Considered according to these standards, it can scarcely be doubted that here the bailiff's communications to the foreman
had a potential to influence the jury to arrive at verdicts against the appellants. A reasonable suspicion about the fairness of the trial is therefore raised. The advice given by
the bailiff in this case was aimed at resolving an apparent disagreement among the jury about verdicts on some of the counts in the indictment. The degree of care that must be taken by a
judge when directing a jury in relation to that matter is
stressed in the very recent decision of the High Court in R. v. Black (22 Dec. 1993). In the present instance the bailiff's advice directed attention particularly to the sentencing process as an avenue for resolving the disagreement. Even if the sentencing principles had been correctly stated, a suggestion of that kind was obviously impermissible. Sentencing is entirely a matter for the judge that falls to be considered only after a guilty verdict is brought in, and is not something for the jury to consider in deciding on guilt. A communication of that kind can therefore not be characterised as harmless.

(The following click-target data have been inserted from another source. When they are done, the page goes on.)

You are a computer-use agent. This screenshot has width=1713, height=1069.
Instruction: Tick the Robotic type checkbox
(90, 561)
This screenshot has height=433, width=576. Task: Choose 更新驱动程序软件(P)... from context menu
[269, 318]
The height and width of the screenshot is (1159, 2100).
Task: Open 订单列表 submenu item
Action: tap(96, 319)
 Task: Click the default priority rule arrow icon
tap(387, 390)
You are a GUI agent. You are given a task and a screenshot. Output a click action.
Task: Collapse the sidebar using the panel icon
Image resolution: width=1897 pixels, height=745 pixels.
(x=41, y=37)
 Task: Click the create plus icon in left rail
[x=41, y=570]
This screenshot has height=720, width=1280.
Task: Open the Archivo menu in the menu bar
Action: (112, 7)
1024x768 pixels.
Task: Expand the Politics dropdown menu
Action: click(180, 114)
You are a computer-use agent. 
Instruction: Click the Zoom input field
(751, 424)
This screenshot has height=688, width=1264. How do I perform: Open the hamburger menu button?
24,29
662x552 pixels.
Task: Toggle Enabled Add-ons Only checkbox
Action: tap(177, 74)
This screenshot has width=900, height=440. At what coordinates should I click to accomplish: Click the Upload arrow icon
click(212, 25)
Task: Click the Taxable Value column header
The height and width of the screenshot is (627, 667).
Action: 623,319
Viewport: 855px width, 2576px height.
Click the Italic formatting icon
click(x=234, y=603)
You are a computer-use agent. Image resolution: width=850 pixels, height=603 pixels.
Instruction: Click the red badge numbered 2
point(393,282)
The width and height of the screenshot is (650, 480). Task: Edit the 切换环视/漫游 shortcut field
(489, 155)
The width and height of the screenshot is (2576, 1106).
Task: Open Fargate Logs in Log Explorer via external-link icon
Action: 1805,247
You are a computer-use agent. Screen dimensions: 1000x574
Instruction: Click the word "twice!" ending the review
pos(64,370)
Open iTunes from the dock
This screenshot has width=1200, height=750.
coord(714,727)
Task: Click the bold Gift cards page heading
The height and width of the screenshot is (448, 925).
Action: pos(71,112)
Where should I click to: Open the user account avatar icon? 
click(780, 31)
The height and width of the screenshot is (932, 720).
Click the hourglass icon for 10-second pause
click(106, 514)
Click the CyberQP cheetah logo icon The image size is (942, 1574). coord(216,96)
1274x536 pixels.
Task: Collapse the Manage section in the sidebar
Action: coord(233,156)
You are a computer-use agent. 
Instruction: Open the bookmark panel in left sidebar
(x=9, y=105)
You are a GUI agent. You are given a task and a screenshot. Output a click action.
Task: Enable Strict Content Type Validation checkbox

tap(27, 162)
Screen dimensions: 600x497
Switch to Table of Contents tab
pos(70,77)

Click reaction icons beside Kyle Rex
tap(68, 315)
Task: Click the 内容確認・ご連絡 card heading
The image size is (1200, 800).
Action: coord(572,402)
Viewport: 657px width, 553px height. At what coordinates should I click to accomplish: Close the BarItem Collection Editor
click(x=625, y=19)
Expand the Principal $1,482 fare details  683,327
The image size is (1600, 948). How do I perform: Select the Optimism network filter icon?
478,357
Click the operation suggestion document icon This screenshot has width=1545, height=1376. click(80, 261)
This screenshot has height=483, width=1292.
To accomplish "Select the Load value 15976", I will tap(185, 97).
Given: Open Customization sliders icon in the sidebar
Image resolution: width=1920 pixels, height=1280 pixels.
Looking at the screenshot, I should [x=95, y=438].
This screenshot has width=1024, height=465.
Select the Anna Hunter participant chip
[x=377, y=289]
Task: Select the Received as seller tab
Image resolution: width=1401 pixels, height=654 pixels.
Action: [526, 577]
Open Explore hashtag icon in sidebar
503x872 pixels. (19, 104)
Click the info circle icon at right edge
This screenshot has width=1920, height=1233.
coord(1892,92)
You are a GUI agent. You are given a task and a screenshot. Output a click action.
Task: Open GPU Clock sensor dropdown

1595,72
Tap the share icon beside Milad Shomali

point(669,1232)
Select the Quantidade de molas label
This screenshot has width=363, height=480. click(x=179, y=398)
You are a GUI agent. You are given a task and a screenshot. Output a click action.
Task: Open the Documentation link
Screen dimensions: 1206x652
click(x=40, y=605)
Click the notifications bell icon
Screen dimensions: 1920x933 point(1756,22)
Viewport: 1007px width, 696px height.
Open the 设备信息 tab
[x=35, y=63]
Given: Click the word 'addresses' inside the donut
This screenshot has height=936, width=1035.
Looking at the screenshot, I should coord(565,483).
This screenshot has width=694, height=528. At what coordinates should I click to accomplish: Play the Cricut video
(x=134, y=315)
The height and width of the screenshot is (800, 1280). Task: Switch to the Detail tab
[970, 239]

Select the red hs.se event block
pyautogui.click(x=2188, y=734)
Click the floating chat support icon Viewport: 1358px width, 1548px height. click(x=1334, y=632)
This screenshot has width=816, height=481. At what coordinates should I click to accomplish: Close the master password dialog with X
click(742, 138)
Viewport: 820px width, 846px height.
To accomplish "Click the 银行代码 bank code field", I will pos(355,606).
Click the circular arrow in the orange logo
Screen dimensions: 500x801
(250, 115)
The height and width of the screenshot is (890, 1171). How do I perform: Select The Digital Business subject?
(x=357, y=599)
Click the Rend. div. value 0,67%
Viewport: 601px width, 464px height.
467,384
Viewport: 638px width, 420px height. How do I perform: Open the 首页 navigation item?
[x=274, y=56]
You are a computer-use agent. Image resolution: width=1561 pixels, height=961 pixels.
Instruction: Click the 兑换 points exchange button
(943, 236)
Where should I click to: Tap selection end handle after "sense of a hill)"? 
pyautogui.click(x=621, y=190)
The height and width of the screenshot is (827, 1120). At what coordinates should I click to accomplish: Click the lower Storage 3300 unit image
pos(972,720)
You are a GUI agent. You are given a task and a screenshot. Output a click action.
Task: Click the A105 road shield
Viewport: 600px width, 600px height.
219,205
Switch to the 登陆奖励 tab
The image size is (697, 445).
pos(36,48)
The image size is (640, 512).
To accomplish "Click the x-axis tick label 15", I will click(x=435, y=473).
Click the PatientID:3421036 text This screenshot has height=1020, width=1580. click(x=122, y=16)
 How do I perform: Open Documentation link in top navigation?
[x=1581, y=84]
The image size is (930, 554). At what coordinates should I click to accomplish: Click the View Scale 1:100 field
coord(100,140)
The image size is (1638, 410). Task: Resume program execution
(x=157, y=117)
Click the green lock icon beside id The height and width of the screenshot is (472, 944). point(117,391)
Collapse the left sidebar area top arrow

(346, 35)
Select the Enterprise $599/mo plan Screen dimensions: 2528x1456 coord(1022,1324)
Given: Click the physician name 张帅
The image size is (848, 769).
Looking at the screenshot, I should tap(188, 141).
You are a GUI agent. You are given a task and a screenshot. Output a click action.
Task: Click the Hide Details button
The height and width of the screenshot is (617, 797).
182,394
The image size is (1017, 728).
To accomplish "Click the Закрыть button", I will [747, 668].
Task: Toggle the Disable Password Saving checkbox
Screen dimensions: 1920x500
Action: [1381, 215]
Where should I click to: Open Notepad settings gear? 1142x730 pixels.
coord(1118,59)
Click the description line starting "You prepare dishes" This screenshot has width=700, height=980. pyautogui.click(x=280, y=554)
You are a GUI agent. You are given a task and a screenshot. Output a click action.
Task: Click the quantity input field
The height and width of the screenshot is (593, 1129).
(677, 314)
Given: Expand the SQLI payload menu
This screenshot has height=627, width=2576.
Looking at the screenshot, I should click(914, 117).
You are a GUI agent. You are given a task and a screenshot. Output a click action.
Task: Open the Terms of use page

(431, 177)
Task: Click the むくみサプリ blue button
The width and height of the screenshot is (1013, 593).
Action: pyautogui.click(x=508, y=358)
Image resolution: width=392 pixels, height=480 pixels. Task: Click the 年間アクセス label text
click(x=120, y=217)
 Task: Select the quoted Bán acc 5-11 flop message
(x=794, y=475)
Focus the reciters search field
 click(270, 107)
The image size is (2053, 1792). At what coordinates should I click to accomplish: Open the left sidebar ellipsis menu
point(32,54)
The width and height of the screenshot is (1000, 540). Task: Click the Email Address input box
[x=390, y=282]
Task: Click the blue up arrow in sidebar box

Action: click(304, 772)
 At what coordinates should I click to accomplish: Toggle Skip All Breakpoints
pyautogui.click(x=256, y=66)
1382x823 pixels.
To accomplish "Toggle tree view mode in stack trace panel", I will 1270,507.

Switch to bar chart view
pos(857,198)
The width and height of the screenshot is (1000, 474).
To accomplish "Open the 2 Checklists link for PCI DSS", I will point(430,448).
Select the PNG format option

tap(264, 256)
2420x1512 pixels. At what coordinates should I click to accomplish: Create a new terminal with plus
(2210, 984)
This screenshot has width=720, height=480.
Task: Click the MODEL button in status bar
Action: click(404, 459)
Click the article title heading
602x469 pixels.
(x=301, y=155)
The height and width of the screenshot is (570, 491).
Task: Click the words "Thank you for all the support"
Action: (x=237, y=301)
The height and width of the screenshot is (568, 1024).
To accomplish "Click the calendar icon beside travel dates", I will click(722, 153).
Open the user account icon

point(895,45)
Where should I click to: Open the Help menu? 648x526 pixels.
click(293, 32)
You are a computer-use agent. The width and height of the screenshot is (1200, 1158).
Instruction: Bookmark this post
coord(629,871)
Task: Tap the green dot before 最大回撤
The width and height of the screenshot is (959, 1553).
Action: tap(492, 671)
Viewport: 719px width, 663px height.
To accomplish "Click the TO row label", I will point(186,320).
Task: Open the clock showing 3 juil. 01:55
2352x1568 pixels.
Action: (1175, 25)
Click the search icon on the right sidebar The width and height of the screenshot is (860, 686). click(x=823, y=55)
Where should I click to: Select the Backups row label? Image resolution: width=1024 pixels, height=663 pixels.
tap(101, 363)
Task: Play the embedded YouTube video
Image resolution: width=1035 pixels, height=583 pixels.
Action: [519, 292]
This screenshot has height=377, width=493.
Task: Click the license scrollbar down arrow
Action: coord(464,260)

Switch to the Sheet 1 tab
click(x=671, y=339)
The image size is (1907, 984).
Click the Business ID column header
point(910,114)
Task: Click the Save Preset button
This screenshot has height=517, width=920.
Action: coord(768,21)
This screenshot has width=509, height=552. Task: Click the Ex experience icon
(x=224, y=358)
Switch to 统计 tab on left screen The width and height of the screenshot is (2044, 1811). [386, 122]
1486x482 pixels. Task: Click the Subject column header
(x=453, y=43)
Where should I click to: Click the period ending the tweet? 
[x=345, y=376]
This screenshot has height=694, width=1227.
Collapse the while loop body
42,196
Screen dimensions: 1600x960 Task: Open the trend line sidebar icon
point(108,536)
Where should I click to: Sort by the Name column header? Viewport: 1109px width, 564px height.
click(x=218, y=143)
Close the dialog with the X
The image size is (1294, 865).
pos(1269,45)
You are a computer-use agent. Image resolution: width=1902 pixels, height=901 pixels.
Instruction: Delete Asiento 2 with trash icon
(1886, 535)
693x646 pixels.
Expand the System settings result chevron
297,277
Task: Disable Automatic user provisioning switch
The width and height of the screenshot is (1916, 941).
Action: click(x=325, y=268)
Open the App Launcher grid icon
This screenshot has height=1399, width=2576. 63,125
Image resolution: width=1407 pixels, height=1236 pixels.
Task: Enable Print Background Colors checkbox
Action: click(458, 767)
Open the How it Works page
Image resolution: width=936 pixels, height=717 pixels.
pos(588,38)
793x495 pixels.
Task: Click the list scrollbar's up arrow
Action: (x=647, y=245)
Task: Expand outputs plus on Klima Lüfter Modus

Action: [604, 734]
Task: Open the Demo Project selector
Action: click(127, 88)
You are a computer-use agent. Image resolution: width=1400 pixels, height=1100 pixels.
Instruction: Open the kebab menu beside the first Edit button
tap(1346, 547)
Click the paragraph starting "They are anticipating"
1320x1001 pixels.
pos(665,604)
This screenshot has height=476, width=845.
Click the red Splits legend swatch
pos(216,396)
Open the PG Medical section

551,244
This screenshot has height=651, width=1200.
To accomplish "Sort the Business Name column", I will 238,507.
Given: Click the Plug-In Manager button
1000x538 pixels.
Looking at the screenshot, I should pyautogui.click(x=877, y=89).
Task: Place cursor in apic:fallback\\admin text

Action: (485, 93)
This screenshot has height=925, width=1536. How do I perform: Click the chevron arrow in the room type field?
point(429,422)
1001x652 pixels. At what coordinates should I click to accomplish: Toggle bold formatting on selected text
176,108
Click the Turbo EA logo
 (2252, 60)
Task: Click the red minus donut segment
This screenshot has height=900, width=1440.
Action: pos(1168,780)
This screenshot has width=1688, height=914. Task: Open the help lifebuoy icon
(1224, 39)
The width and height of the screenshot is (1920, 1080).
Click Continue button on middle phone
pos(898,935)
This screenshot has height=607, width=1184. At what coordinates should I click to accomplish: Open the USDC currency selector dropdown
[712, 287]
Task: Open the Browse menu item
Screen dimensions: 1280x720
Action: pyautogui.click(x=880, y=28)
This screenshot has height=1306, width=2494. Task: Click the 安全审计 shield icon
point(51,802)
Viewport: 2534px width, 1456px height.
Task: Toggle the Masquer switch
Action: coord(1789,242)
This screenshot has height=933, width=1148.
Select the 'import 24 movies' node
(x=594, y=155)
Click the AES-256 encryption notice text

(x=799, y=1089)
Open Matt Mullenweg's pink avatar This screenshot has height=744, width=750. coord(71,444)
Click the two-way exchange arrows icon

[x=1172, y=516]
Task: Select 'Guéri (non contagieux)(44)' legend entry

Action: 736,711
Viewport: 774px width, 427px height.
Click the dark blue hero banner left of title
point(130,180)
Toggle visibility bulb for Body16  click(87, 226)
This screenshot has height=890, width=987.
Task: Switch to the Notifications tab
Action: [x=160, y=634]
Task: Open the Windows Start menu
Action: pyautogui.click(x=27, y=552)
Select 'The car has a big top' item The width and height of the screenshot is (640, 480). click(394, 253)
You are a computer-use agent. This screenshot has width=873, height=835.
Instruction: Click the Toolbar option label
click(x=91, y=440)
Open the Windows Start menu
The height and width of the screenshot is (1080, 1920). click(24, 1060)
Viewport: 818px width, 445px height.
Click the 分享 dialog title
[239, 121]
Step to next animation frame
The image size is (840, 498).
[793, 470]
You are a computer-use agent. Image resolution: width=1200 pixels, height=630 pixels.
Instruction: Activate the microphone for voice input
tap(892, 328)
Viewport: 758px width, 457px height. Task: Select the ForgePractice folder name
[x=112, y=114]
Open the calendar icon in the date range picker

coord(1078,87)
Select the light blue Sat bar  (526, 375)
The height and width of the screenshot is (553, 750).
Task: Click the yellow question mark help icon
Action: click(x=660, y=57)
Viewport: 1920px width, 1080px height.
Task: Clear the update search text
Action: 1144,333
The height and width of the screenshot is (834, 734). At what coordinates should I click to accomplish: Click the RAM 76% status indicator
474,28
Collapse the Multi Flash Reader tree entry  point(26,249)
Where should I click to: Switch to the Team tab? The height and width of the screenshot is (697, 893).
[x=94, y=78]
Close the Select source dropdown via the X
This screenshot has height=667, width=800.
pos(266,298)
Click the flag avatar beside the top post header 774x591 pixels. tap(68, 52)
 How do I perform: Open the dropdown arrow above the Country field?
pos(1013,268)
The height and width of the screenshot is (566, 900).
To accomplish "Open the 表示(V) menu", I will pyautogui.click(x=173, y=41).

However the matter is approached, the case is one in which the verdicts of guilty cannot stand. The communication to the foreman concerned a matter in respect of which the jury were deliberating at that time. It was obviously intended to be
circulated to the jurors, and there is therefore good reason to suppose it reached them. It had the potential to influence their verdicts, or the verdicts of any one or more of them. To express it in another way, there is a reasonable possibility that the impermissible communication operated as an influence on the jury in arriving at their verdicts against the appellants, which, in turn, gives rise to a reasonable suspicion about the fairness of the trial.
We do not consider that the proviso to s.668E(1) can be invoked to save the convictions in a case like this. It is not
possible to be confident that the result would have been the same if no such communication had taken place. The case is not, like Nichols v. Queensland, one in which the contravention was
discovered before verdict and so could be cured by an
appropriate warning or direction to the jury in the course of the trial. The communication here was by its very nature liable to affect the outcome of the proceedings. It therefore trenched upon the right of the accused to a fair trial and did so in a respect that was fundamental to it. In those circumstances, it is not possible to regard the communication as minor, or as a
R. v. Chaouk
mere irregularity : [1986] V.R. 707, 717. convictions must be set aside. There must be an order for a new trial of those counts in the indictment. Expense may be relevant in deciding whether use is made of that order; but it is a matter for the Attorney-General and his advisers.
Counsel agreed that some of the matters that appear in exs. MJS1 and MJS2 to the affidavit of Mr Scott sworn on 25 January 1994 are inadmissible in these proceedings. In that regard we will order that the replacement copies that have been provided of those two documents be substituted on the file for exs. MJS1 and MJS2, which the Registrar is directed to seal up in appropriate manner.